---------- Recorded information
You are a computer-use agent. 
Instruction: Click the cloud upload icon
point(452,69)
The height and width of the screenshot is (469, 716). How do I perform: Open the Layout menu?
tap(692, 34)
--------------------
▶ **Task brief**: Nothing in the records above may differ in your copy; retype them in full.

▶ **Result for this task**:
You are a computer-use agent. 
Instruction: Click the cloud upload icon
point(452,69)
The height and width of the screenshot is (469, 716). How do I perform: Open the Layout menu?
tap(692, 34)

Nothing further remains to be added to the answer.